What are facts? Can facts exist without being articulated? Are all facts symbolic and conceptual, or actual and concrete? Can we distinguish between inductive facts and deductive facts, and does this impact the confidence or reliability of the truthfulness of the fact? Are facts useful, descriptive, explanatory?
I conceive facts to be representations that index phenomena. These representations may exist as subjective impressions upon the mind, as memories, or symbolic inscriptions upon the world, as words or signs.
Do facts exist independently from the mind? I would argue that there are no facts without a mind to conceive them. The mind provides temporal order: a conceptual structure of experience. Apart from the mind, there are no facts because there is no order to conceive: reality is in chaotic, intemporal flux, void of perspective, and therefore context, which the mind provides. The structure of experience is delineated by indexing phenomena, specifically entities and the relationships existing between them. Facts provide the means of structuring phenomena by indexing the location of specific points and relationships circumscribed by the perspective afforded by conscious experience.

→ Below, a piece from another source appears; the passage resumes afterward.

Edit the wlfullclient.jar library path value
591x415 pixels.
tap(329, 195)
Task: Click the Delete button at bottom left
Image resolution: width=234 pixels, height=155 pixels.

Facts do not exist apart from a mind to conceive them. A fact may be presented to two minds and conceived in two different ways. The utility rendered from this fact is not diminished by how it is conceived.
Do facts exist? Do concepts exist? Again, I do not believe propositional knowledge alone is enough to justify the existence of a fact. I believe procedural knowledge (how to) and phenomenal knowledge (what its like/ qualia) is necessary for an adequate representation that resembles its worldly parent.
Consider: “The cat is on the mat.” Is this a fact? Is this sentence stating a fact (telling us this is, in fact, the case), or is it indexing a factual phenomenon? In the former, the sentence is tautological: Ok, “the cat is on the mat”, in the same way that “one is a number”. In the latter, the sentence is referring to a specific state of affairs.
Does it matter whether the sentence is indexing a worldly phenomenon? The article “the” in “the cat is..” is referring to a specific cat, not just any cat. This is where I would introduce the need to delineate the scope and context of the fact. Are we reading the sentence within a story book? Or are we stating the sentence to arrive at an agreement about the location of the cat?
I would like to make a distinction between formal facts and informal facts, that is: deductive facts and inductive facts. Deductive facts are axiomatically derived from a set of premised truths. Inductive facts are statistically derived from confidence intervals referring to empirical observational.